ライセンスに対応するタブをクリックします。
Google Beam for Meet
権限を割り当てるには、カスタムの管理者ロールを作成する必要があります。
- カスタムの管理者ロールを作成、編集、削除するの手順に沿って操作します。
- [権限名] リストの選択ステップで、[Google Meet ハードウェアの登録] チェックボックスをオンにします。
Google Beam for Zoom
権限を割り当てるには、カスタムの管理者ロールを作成する必要があります。
- カスタムの管理者ロールを作成、編集、削除するの手順に沿って操作します。
- [権限名] リストの選択ステップで、[Beam デバイスを登録する] チェックボックスをオンにします。
セキュリティの例外を構成する
ID プロバイダに、登録に必要な特定の動作をブロックするセキュリティ ポリシーが設定されている可能性があります。その場合は、登録者アカウントにのみスコープ設定された次の例外を構成またはリクエストします。
「SP-initiated」ログインを許可する
- 問題: デバイスの登録が IdP ダッシュボードではなく、実機(サービス プロバイダ)で開始される。一部の IdP では、ポータルから発信されていない「未承諾」のログイン リクエストがブロックされます。
- 解決策: IdP の Google Workspace アプリ設定で、登録ユーザーのサービス プロバイダ開始(SP 開始)SAML リクエストがポリシーで許可されていることを確認します。
[デバイスの信頼] と [コンプライアンス] のチェックをバイパスする
- 問題: 新しい HP Dimension デバイスに、管理証明書または MDM プロファイルがまだありません。ポリシーで「準拠」または「ハイブリッド参加」デバイスが必要な場合、登録は失敗します。
- 修正: 条件付きアクセスまたは認証ポリシーに除外または例外を追加します。
- 登録者のアカウントを [デバイスのコンプライアンス] または [管理対象デバイス] の要件から除外します。
- 登録者が「任意の」デバイスまたは「不明な」デバイスからログインできるようにします。
「署名付きリクエスト」の検証を無効にする
- 問題: デフォルトでは、Google Workspace は最初の SAML 認証リクエストにデジタル署名しません。IdP が署名付きリクエストを想定している場合(カスタム SAML 構成や ADFS で一般的)、接続が切断されます。
- 解決策: Google Workspace アプリの IdP の SAML の詳細設定で、[署名付き AuthnRequest を検証](または [署名付きリクエストを必須にする])が無効になっているか、チェックが外れていることを確認します。

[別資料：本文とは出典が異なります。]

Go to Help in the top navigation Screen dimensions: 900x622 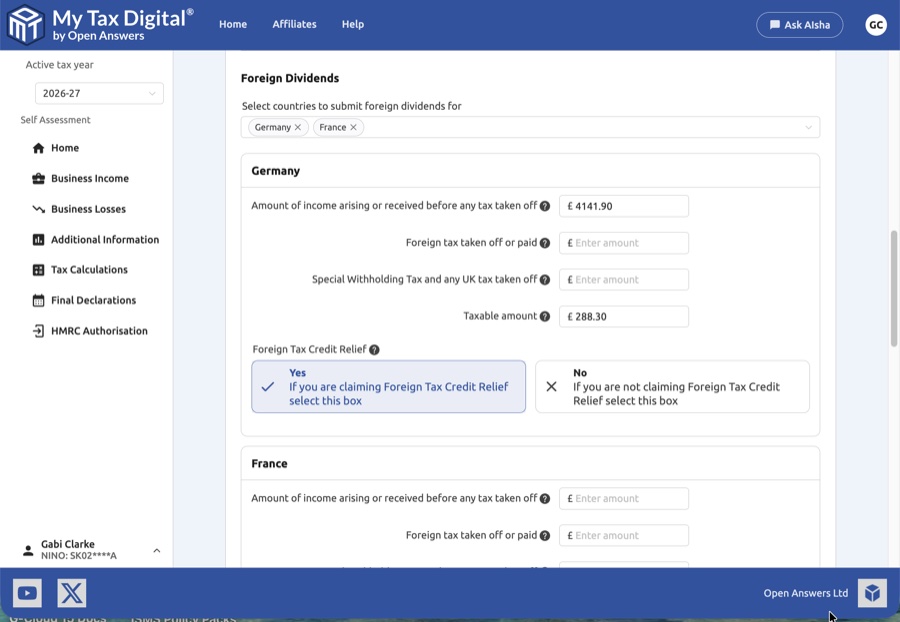[x=353, y=25]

IdP では、組織の他のユーザーのセキュリティ ポリシーに影響を与えることなく、登録アカウントにのみこれらの設定を適用できる必要があります。
アカウントを確認する
インテグレータのスケジュールを設定する前に、アカウントを確認します。
- ブラウザのシークレット ウィンドウやプライベート ウィンドウを開きます。
- Google 管理コンソールに移動します。
- ログインを求めるメッセージが表示されたら、登録者のメールアドレスを入力します。
- 成功: IdP にリダイレクトされ、ログインが許可され、Google 管理コンソールに正常に戻ります。
- 失敗: IdP から「アクセス拒否」または「403」エラーが表示された場合、デバイスの信頼またはポリシーの除外が有効になっていないか、正しく機能していません。